3.0 Regular Expressions

The pattern, mentioned above, is a regular expression. A regular expression is a pattern with certain metacharacters having special meanings. A regular expression matches a set of strings. So, if the input has a string from the set associated with a regular expression, we get a match. If we we look closely at the grep command name, we see g re p. In one of the earliest text editor made available on UNIX systems, ed, the g command is the global command, for all lines in the file. re is a regular expression between two slashes and p is the command to print all lines that match the regular expression. This works in the vi editor as well, just try the command, :g/regular-expression/p in vi on a Linux system, substituting regular-expression with a search string. It should print all lines containing the search string. Let's look at some of the regular expressions, listed in the decreasing order of precedence below. rr1 and r2are regular expressions.
grep - Regular Expressions
Regular ExpressionDescription
cAny character, c, except for special characters, matches itself.
\cFor any special character, c, the meaning is turned off and c is matched.
^Anchors to the beginning of the line.
$Anchors to the end of the line.
.Any single character.
[...]Any one of the characters inside brackets. Ranges like a-e are OK.
[[:lower:]]Any one of the lowercase letters (for C locale and ASCII character coding, a-z).
[[:upper:]]Any one of the uppercase letters (for C locale and ASCII character coding, A-Z).
[[:alpha:]]Any one of the alphabetic characters (from the union of [[:lower:]] and [[:upper:]]).
[[:digit:]]Any one of the digits, 0-9
[[:alnum:]]Any one of the alphanumeric characters (from the union of [[:alpha:]] and [[:digit:]]).
[[:punct:]]Any one of the punctuation characters (for C locale and ASCII character coding, from ! " # $ % & ' ( ) * + , - . / : ; ? @ [ \ ] ^ _ ` { | } ~)
[[:graph:]]Any one of the graphical characters (from the union of [[:alnum:]] and [[:punct:]])
[[:space:]]Any one of the space characters (for C locale and ASCII character encoding, from tab, newline, vertical tab, form feed, carriage return, and space).
[[:print:]]Any one of the printable characters ([[:graph:]] and space).
[[:blank:]]One of the blank characters (space and tab).
[[:cntrl:]]Any one of the control characters (for ASCII, octal 000 through octal 037, and octal 177 (DEL)).
[[:xdigit:]]Any one of the hexadecimal digits (0-9 and a-f)
[^...]Any character not in ...
r*r is matched 0 or more times.
r+r is matched 1 or more times (grep -E only)
r?r is matched zero or 1 time (grep -E only)
r{n}r is matched exactly n times (grep -E only)
r{n,}r is matched at least n times (grep -E only)
r{,m}r is matched at most m times (grep -E only)
r{n,m}r is matched at least n times but not more than m times (grep -E only)
r1r2r1 followed by r2 are matched.
r1|r2Either r1 or r2 is matched. (grep -E only)
(r)r is matched.
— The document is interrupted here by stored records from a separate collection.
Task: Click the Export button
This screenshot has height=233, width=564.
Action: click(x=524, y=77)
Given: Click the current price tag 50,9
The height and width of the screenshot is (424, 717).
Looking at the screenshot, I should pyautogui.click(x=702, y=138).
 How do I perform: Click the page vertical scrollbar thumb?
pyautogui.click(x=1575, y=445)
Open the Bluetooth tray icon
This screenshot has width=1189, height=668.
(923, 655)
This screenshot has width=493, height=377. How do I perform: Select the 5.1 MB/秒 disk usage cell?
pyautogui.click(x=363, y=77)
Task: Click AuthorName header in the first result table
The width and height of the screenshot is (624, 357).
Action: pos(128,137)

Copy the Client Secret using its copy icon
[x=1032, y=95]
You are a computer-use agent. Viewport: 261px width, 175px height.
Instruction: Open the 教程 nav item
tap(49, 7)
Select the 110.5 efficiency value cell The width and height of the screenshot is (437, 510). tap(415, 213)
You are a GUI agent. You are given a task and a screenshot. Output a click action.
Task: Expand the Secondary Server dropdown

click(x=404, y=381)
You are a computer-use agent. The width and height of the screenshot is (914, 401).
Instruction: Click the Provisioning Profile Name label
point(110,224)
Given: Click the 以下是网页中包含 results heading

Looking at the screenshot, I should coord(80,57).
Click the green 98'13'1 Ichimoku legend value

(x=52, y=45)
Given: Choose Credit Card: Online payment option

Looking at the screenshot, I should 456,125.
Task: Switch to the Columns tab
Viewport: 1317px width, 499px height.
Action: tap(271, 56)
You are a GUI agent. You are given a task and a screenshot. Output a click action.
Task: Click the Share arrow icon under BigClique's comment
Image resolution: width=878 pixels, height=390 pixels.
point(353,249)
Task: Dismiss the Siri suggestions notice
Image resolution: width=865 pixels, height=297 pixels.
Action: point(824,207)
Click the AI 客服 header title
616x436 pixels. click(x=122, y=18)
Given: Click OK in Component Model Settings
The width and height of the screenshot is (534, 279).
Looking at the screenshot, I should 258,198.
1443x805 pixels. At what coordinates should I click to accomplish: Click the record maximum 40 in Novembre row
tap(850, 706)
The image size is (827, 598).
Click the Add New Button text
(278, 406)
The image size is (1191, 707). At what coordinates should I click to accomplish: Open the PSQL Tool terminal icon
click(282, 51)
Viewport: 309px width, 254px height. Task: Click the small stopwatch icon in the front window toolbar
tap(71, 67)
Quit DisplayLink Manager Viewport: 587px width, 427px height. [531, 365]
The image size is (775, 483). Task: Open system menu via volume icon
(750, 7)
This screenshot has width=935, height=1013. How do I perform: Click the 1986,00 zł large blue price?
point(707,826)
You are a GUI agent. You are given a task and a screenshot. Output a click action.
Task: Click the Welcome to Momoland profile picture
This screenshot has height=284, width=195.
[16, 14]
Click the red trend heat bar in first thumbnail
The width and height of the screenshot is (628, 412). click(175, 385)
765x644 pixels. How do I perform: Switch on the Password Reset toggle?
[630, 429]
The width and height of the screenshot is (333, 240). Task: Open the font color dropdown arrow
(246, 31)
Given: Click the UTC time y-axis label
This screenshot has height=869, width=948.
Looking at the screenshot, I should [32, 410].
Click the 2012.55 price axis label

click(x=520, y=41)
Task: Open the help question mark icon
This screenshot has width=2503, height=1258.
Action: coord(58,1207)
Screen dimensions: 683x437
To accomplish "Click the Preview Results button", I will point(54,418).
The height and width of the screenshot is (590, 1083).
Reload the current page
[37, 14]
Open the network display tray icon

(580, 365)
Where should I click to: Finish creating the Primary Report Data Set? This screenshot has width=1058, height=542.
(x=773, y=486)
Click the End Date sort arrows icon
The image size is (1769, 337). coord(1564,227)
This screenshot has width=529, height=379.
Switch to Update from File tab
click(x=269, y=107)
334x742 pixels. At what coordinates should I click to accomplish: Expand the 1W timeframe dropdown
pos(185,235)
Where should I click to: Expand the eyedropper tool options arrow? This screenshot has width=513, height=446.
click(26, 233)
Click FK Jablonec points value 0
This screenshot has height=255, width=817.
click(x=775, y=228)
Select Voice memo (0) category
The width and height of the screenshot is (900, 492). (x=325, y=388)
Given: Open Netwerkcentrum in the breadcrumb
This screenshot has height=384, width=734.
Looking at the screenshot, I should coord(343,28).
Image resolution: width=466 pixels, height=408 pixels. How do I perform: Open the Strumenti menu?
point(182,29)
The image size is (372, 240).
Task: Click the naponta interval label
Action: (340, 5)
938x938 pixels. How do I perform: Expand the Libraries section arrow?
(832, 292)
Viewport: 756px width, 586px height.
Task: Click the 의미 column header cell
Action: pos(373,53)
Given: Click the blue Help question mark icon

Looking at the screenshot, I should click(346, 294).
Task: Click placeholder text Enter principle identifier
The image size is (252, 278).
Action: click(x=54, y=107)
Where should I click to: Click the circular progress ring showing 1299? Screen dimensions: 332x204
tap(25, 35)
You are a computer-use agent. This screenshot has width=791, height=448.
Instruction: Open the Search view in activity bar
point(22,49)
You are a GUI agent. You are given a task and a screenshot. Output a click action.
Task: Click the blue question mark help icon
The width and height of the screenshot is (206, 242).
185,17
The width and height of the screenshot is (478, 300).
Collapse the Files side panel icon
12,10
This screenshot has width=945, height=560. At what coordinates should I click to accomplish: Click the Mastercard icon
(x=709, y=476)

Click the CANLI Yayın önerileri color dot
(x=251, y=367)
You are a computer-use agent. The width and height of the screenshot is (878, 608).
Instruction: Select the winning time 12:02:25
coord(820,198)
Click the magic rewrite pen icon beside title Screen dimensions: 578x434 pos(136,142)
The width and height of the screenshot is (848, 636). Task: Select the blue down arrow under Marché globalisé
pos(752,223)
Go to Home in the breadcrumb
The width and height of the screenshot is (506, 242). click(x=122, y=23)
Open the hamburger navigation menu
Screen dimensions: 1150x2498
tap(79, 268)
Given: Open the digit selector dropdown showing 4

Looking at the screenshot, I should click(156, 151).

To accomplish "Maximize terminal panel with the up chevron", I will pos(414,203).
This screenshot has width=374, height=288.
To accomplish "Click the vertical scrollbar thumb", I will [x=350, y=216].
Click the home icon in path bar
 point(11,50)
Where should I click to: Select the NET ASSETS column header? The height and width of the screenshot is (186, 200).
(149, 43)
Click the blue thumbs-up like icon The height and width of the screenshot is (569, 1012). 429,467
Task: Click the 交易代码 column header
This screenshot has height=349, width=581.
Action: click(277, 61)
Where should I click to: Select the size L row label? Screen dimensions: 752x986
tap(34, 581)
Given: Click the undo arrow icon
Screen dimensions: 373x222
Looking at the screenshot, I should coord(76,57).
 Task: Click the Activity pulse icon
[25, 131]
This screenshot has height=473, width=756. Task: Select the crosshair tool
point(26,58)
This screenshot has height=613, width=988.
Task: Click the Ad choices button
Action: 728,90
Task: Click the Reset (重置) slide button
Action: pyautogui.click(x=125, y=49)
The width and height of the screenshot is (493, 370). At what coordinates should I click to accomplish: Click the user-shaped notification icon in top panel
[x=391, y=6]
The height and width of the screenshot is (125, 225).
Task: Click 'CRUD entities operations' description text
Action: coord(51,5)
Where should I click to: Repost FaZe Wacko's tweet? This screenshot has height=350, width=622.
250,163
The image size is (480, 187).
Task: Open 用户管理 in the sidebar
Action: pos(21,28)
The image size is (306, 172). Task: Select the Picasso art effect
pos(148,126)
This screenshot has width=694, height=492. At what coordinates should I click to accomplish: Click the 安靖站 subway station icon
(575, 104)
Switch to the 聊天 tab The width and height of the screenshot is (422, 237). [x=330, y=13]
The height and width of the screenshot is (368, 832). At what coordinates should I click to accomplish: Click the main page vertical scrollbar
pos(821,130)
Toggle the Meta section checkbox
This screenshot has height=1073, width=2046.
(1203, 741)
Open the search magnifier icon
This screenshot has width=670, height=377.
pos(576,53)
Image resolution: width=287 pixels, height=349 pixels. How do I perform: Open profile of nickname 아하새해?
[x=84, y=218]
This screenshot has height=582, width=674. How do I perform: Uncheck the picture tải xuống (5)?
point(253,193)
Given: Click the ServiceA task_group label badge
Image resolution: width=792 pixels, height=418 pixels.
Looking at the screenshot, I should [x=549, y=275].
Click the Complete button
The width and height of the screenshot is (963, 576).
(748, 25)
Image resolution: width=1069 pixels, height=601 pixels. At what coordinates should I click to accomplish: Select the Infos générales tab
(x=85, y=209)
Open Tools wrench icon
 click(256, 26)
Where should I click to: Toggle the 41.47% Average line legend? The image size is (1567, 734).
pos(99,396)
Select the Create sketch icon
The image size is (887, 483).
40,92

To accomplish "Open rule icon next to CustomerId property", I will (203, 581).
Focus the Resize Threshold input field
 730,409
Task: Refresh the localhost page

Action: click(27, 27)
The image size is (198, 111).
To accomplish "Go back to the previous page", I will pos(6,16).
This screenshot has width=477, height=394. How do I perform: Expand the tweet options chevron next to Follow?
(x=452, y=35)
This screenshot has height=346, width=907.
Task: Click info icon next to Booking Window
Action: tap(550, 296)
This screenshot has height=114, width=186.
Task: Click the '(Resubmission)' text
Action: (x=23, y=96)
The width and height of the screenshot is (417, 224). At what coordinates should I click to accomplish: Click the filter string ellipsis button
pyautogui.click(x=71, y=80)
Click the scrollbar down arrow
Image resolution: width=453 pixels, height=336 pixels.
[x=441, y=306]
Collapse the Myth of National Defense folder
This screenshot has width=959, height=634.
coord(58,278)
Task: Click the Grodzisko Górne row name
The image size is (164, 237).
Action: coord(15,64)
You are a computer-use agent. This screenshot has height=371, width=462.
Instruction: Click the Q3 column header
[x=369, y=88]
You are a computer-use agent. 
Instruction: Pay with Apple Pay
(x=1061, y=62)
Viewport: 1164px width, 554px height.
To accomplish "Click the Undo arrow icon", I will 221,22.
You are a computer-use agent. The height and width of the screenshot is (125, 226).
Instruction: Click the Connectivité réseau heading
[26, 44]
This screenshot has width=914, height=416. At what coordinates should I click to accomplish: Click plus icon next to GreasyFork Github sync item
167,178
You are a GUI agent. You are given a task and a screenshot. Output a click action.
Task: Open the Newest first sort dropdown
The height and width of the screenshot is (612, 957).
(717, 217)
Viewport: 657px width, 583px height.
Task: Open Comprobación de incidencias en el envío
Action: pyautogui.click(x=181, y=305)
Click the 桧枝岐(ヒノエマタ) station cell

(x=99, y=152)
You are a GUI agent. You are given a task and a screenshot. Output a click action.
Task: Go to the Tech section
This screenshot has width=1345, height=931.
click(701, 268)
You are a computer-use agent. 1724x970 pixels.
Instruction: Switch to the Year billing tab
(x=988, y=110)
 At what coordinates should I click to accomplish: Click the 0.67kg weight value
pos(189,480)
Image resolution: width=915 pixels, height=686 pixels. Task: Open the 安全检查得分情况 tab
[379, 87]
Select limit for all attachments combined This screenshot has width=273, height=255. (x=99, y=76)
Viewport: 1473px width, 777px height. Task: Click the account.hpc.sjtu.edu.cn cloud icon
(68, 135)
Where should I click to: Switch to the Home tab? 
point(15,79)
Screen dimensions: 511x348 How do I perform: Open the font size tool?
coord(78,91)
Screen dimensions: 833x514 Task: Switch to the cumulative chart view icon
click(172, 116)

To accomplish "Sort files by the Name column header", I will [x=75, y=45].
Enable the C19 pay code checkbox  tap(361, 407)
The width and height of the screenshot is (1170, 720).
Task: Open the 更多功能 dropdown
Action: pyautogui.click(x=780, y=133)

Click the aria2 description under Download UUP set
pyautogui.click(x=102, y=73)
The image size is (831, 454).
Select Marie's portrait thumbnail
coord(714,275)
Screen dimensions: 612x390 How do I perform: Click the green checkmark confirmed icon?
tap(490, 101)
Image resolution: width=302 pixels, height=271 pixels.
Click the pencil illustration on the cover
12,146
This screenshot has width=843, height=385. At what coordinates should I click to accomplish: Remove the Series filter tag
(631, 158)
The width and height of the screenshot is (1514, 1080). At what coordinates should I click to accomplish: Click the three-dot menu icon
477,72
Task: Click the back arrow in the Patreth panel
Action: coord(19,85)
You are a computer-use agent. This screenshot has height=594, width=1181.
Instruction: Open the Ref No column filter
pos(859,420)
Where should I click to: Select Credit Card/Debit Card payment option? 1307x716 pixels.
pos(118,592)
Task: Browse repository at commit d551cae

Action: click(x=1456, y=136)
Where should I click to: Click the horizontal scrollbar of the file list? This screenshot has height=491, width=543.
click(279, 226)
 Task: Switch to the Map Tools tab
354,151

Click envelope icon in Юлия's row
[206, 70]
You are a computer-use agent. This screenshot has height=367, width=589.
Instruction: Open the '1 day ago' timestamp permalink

Can be nested. (grep -E only)
The -E option is for extended regular expressions.

4.0 Examples

4.1 Case insensitive search

With the -i option, you can ask grep to ignore case and do case insensitive search.
$ grep -i 'GTK' find.c #include <gtk/gtk.h> GtkWidget *entry, *textview; gtk_init (&argc, &argv); window = gtk_window_new (GTK_WINDOW_TOPLEVEL); gtk_window_set_title (GTK_WINDOW (window), "Searching Buffers"); ...

4.2 Search directories recursively

If an input file is a directory and the -r option is used, grep searches pattern recursively in files in that directory. That is, if a file in that directory is again a directory, it searches in files in it and so on. For example,
$ grep -r 'gtk' * buttons.c:#include <gtk/gtk.h> buttons.c: gtk_init (&argc, &argv); buttons.c: window = gtk_window_new (GTK_WINDOW_TOPLEVEL); ... new/wind.c:#include <gtk/gtk.h> new/wind.c: gtk_init (&argc, &argv); new/wind.c: window = gtk_window_new (GTK_WINDOW_TOPLEVEL); new/wind.c: gtk_window_set_title (GTK_WINDOW (window), "Searching Buffers"); new/wind.c: gtk_container_set_border_width (GTK_CONTAINER (window), 10); ...
grep has a -R option also. The difference between the -r and -R options is the handling of symbolic links. In case of the -r option, grep follows the symbolic link only if it has been specifically passed on the command line. With the -Roption, grep always follows the symbolic link. For example,
$ ln -s ~/src/tables.c tablelink $ # not passing tablelink explicitly on the command line $ grep -r 'gtk' . ./new/wind.c:#include <gtk/gtk.h> ./new/wind.c: gtk_init (&argc, &argv); ... ./buttons.c:#include ./buttons.c: gtk_init (&argc, &argv); ./buttons.c: window = gtk_window_new (GTK_WINDOW_TOPLEVEL); ... $ # passing tablelink on the command line $ grep -r 'gtk' * buttons.c:#include <gtk/gtk.h> buttons.c: gtk_init (&argc, &argv); ... new/wind.c:#include <gtk/gtk.h> new/wind.c: gtk_init (&argc, &argv); new/wind.c: window = gtk_window_new (GTK_WINDOW_TOPLEVEL); ... tablelink:#include <gtk/gtk.h> tablelink: gtk_init (&argc, &argv); tablelink: window = gtk_window_new (GTK_WINDOW_TOPLEVEL); ... $ # trying grep -R without passing tablelink explicitly $ grep -R 'gtk' . ./tablelink:#include <gtk/gtk.h> ./tablelink: gtk_init (&argc, &argv); ./tablelink: window = gtk_window_new (GTK_WINDOW_TOPLEVEL); ... ./new/wind.c:#include &ltgtk/gtk.h> ./new/wind.c: gtk_init (&argc, &argv); ./new/wind.c: window = gtk_window_new (GTK_WINDOW_TOPLEVEL); ... ./buttons.c:#include <gtk/gtk.h> ./buttons.c: gtk_init (&argc, &argv); ./buttons.c: window = gtk_window_new (GTK_WINDOW_TOPLEVEL); ...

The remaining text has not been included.